A proposta consta no artigo 28, § 4º-A da minuta sobre propaganda eleitoral: quando se “tratar de publicações que ataquem o sistema eletrônico de votação e/ou promovam atos antidemocráticos”, o provedor de internet “deve tomar as providências necessárias para tornar indisponível o conteúdo ilícito, independentemente de determinação judicial”.
A mudança alinha-se à tese fixada pelo Supremo Tribunal Federal (STF) em junho de 2025, que ampliou a responsabilização das plataformas por conteúdos de terceiros em contextos excepcionais, como o eleitoral, sem depender exclusivamente de ordem judicial para remoção.
Outros pontos da minuta incluem:
- Juízes eleitorais deverão consultar repositório de decisões do TSE ao analisar publicações com informações falsas ou gravemente distorcidas sobre urnas ou o processo eleitoral.
- Limitação na remoção de perfis: só em casos de contas comprovadamente falsas (robôs ou perfis automatizados) ou quando houver prática de crimes.

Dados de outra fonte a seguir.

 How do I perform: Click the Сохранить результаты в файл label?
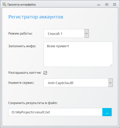[33, 103]
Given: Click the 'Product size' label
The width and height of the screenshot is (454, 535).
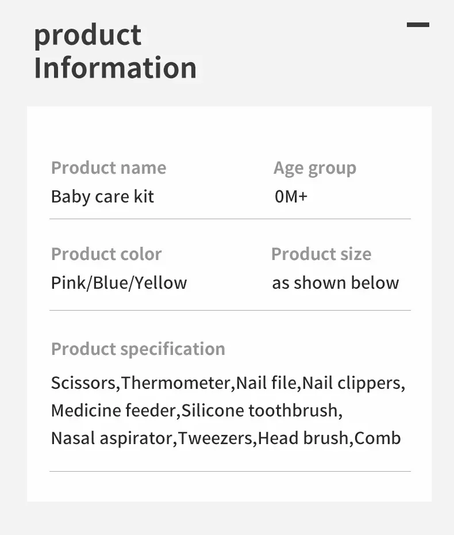Looking at the screenshot, I should tap(321, 254).
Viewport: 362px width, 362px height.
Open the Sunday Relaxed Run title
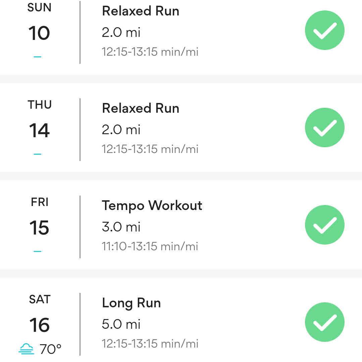coord(141,11)
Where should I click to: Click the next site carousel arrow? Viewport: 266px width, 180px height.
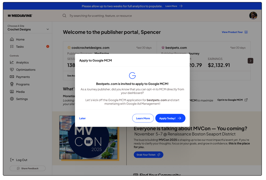250,61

- Ajustes no cronograma eleitoral, regras de pré-campanha, uso de IA (sem grandes expansões em relação a 2024), pesquisas e financiamento.
O TSE abriu consulta pública para sugestões da sociedade a partir de 19 de janeiro de 2026, com audiências públicas marcadas para 3 a 5 de fevereiro. As resoluções finais devem ser aprovadas até março.
A proposta já gera debate: defensores veem avanço no combate à desinformação que ameaça a credibilidade das eleições; críticos apontam risco à liberdade de expressão e censura prévia sem controle judicial.